> _EXERCISE OBJECTIVE_: Exact reproduction is required for all entries.

> _RECORDED DATA_:

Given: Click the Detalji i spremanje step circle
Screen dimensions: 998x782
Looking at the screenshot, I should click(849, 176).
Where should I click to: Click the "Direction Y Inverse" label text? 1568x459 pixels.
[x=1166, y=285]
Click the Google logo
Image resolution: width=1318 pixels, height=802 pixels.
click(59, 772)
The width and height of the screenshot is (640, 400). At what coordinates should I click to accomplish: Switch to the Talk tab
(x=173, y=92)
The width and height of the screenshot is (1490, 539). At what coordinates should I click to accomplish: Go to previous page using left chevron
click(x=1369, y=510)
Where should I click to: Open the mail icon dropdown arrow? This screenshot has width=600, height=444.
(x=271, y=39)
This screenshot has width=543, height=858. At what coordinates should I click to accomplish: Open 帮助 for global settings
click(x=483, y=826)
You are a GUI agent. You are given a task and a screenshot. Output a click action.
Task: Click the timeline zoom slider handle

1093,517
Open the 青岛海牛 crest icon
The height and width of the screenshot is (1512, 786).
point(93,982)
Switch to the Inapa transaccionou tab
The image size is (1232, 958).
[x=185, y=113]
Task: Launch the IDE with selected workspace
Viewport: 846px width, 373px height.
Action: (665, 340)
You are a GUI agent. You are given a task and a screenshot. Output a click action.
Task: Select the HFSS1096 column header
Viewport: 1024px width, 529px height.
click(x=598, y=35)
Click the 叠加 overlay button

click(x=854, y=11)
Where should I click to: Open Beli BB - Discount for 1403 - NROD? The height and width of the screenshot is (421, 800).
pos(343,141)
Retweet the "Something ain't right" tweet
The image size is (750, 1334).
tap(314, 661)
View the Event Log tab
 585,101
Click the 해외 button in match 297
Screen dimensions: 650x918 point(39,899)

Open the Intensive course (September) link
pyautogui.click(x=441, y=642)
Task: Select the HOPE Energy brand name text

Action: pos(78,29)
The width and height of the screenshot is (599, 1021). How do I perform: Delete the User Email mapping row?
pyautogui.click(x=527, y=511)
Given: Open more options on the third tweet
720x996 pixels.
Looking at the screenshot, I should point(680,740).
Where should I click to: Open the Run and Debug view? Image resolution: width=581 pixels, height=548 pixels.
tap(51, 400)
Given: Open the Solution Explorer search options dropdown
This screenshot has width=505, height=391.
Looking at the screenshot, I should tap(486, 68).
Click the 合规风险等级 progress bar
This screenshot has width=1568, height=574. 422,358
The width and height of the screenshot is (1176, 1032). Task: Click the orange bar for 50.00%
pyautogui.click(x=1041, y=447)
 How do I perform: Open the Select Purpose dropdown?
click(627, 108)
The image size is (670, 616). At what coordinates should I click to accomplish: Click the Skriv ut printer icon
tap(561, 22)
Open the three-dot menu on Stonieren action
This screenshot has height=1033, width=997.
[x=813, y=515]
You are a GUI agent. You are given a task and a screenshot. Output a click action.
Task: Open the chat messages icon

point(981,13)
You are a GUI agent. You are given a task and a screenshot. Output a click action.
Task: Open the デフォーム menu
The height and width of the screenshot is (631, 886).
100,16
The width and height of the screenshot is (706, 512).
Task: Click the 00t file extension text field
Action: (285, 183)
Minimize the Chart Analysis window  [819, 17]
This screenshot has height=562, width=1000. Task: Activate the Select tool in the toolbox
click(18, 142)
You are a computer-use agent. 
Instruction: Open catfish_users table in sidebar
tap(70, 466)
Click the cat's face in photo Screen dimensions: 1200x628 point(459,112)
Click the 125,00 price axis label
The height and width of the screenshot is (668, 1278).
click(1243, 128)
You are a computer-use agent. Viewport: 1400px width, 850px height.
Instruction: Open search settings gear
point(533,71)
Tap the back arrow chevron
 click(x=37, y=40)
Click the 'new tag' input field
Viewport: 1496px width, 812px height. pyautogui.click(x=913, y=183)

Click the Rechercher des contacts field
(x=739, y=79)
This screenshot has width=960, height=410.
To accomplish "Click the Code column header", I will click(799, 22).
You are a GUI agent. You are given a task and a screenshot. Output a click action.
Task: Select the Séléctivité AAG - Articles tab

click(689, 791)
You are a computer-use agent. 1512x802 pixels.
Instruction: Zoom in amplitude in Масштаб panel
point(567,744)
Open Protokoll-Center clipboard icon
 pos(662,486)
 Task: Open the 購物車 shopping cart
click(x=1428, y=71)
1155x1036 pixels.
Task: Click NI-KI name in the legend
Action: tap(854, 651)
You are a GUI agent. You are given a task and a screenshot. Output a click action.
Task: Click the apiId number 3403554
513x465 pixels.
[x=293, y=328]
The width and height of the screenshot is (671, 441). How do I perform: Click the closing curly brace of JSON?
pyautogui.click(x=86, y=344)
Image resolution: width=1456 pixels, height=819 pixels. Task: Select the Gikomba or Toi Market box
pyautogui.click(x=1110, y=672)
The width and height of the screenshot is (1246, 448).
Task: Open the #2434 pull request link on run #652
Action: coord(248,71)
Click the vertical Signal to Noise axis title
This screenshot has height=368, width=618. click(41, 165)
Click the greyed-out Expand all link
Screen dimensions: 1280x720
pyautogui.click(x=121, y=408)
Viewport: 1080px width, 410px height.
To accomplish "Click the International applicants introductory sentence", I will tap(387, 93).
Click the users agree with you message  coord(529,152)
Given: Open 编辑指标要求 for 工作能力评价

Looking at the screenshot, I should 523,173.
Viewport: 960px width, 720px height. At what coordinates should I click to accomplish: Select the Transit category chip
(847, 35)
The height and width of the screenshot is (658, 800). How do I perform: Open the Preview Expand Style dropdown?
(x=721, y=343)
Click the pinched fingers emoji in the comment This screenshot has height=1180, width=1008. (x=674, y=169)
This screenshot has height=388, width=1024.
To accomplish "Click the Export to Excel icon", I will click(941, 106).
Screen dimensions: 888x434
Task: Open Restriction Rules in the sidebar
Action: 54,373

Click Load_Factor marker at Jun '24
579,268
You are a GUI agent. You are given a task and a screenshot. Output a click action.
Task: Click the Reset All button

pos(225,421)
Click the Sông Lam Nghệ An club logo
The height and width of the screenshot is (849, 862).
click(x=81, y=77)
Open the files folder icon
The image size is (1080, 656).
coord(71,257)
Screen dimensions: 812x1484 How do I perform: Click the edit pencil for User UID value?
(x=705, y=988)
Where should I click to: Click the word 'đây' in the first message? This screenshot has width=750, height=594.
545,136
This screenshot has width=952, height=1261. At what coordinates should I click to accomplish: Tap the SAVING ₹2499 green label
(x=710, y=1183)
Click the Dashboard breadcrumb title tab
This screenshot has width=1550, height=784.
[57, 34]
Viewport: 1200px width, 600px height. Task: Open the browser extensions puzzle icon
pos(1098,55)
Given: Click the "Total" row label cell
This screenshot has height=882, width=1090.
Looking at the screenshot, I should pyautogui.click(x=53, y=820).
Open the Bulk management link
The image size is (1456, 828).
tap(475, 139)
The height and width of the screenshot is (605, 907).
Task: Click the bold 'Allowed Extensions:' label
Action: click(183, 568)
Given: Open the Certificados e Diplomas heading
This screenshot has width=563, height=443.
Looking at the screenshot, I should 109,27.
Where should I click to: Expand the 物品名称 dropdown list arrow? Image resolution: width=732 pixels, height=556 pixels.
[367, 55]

> _RESPONSE TO THE TASK_:
Given: Click the Detalji i spremanje step circle
Screen dimensions: 998x782
Looking at the screenshot, I should click(849, 176).
Where should I click to: Click the "Direction Y Inverse" label text? 1568x459 pixels.
[x=1166, y=285]
Click the Google logo
Image resolution: width=1318 pixels, height=802 pixels.
click(59, 772)
The width and height of the screenshot is (640, 400). At what coordinates should I click to accomplish: Switch to the Talk tab
(x=173, y=92)
The width and height of the screenshot is (1490, 539). At what coordinates should I click to accomplish: Go to previous page using left chevron
click(x=1369, y=510)
Where should I click to: Open the mail icon dropdown arrow? This screenshot has width=600, height=444.
(x=271, y=39)
This screenshot has width=543, height=858. At what coordinates should I click to accomplish: Open 帮助 for global settings
click(x=483, y=826)
You are a GUI agent. You are given a task and a screenshot. Output a click action.
Task: Click the timeline zoom slider handle

1093,517
Open the 青岛海牛 crest icon
The height and width of the screenshot is (1512, 786).
point(93,982)
Switch to the Inapa transaccionou tab
The image size is (1232, 958).
[x=185, y=113]
Task: Launch the IDE with selected workspace
Viewport: 846px width, 373px height.
Action: (665, 340)
You are a GUI agent. You are given a task and a screenshot. Output a click action.
Task: Select the HFSS1096 column header
Viewport: 1024px width, 529px height.
click(x=598, y=35)
Click the 叠加 overlay button

click(x=854, y=11)
Where should I click to: Open Beli BB - Discount for 1403 - NROD? The height and width of the screenshot is (421, 800).
pos(343,141)
Retweet the "Something ain't right" tweet
The image size is (750, 1334).
tap(314, 661)
View the Event Log tab
 585,101
Click the 해외 button in match 297
Screen dimensions: 650x918 point(39,899)

Open the Intensive course (September) link
pyautogui.click(x=441, y=642)
Task: Select the HOPE Energy brand name text

Action: pos(78,29)
The width and height of the screenshot is (599, 1021). How do I perform: Delete the User Email mapping row?
pyautogui.click(x=527, y=511)
Given: Open more options on the third tweet
720x996 pixels.
Looking at the screenshot, I should point(680,740).
Where should I click to: Open the Run and Debug view? Image resolution: width=581 pixels, height=548 pixels.
tap(51, 400)
Given: Open the Solution Explorer search options dropdown
This screenshot has width=505, height=391.
Looking at the screenshot, I should tap(486, 68).
Click the 合规风险等级 progress bar
This screenshot has width=1568, height=574. 422,358
The width and height of the screenshot is (1176, 1032). Task: Click the orange bar for 50.00%
pyautogui.click(x=1041, y=447)
 How do I perform: Open the Select Purpose dropdown?
click(627, 108)
The image size is (670, 616). At what coordinates should I click to accomplish: Click the Skriv ut printer icon
tap(561, 22)
Open the three-dot menu on Stonieren action
This screenshot has height=1033, width=997.
[x=813, y=515]
You are a GUI agent. You are given a task and a screenshot. Output a click action.
Task: Open the chat messages icon

point(981,13)
You are a GUI agent. You are given a task and a screenshot. Output a click action.
Task: Open the デフォーム menu
The height and width of the screenshot is (631, 886).
100,16
The width and height of the screenshot is (706, 512).
Task: Click the 00t file extension text field
Action: (285, 183)
Minimize the Chart Analysis window  [819, 17]
This screenshot has height=562, width=1000. Task: Activate the Select tool in the toolbox
click(18, 142)
You are a computer-use agent. 
Instruction: Open catfish_users table in sidebar
tap(70, 466)
Click the cat's face in photo Screen dimensions: 1200x628 point(459,112)
Click the 125,00 price axis label
The height and width of the screenshot is (668, 1278).
click(1243, 128)
You are a computer-use agent. Viewport: 1400px width, 850px height.
Instruction: Open search settings gear
point(533,71)
Tap the back arrow chevron
 click(x=37, y=40)
Click the 'new tag' input field
Viewport: 1496px width, 812px height. pyautogui.click(x=913, y=183)

Click the Rechercher des contacts field
(x=739, y=79)
This screenshot has width=960, height=410.
To accomplish "Click the Code column header", I will click(799, 22).
You are a GUI agent. You are given a task and a screenshot. Output a click action.
Task: Select the Séléctivité AAG - Articles tab

click(689, 791)
You are a computer-use agent. 1512x802 pixels.
Instruction: Zoom in amplitude in Масштаб panel
point(567,744)
Open Protokoll-Center clipboard icon
 pos(662,486)
 Task: Open the 購物車 shopping cart
click(x=1428, y=71)
1155x1036 pixels.
Task: Click NI-KI name in the legend
Action: tap(854, 651)
You are a GUI agent. You are given a task and a screenshot. Output a click action.
Task: Click the apiId number 3403554
513x465 pixels.
[x=293, y=328]
The width and height of the screenshot is (671, 441). How do I perform: Click the closing curly brace of JSON?
pyautogui.click(x=86, y=344)
Image resolution: width=1456 pixels, height=819 pixels. Task: Select the Gikomba or Toi Market box
pyautogui.click(x=1110, y=672)
The width and height of the screenshot is (1246, 448).
Task: Open the #2434 pull request link on run #652
Action: coord(248,71)
Click the vertical Signal to Noise axis title
This screenshot has height=368, width=618. click(41, 165)
Click the greyed-out Expand all link
Screen dimensions: 1280x720
pyautogui.click(x=121, y=408)
Viewport: 1080px width, 410px height.
To accomplish "Click the International applicants introductory sentence", I will tap(387, 93).
Click the users agree with you message  coord(529,152)
Given: Open 编辑指标要求 for 工作能力评价

Looking at the screenshot, I should 523,173.
Viewport: 960px width, 720px height. At what coordinates should I click to accomplish: Select the Transit category chip
(847, 35)
The height and width of the screenshot is (658, 800). How do I perform: Open the Preview Expand Style dropdown?
(x=721, y=343)
Click the pinched fingers emoji in the comment This screenshot has height=1180, width=1008. (x=674, y=169)
This screenshot has height=388, width=1024.
To accomplish "Click the Export to Excel icon", I will click(941, 106).
Screen dimensions: 888x434
Task: Open Restriction Rules in the sidebar
Action: 54,373

Click Load_Factor marker at Jun '24
579,268
You are a GUI agent. You are given a task and a screenshot. Output a click action.
Task: Click the Reset All button

pos(225,421)
Click the Sông Lam Nghệ An club logo
The height and width of the screenshot is (849, 862).
click(x=81, y=77)
Open the files folder icon
The image size is (1080, 656).
coord(71,257)
Screen dimensions: 812x1484 How do I perform: Click the edit pencil for User UID value?
(x=705, y=988)
Where should I click to: Click the word 'đây' in the first message? This screenshot has width=750, height=594.
545,136
This screenshot has width=952, height=1261. At what coordinates should I click to accomplish: Tap the SAVING ₹2499 green label
(x=710, y=1183)
Click the Dashboard breadcrumb title tab
This screenshot has width=1550, height=784.
[57, 34]
Viewport: 1200px width, 600px height. Task: Open the browser extensions puzzle icon
pos(1098,55)
Given: Click the "Total" row label cell
This screenshot has height=882, width=1090.
Looking at the screenshot, I should pyautogui.click(x=53, y=820).
Open the Bulk management link
The image size is (1456, 828).
tap(475, 139)
The height and width of the screenshot is (605, 907).
Task: Click the bold 'Allowed Extensions:' label
Action: click(183, 568)
Given: Open the Certificados e Diplomas heading
This screenshot has width=563, height=443.
Looking at the screenshot, I should 109,27.
Where should I click to: Expand the 物品名称 dropdown list arrow? Image resolution: width=732 pixels, height=556 pixels.
[367, 55]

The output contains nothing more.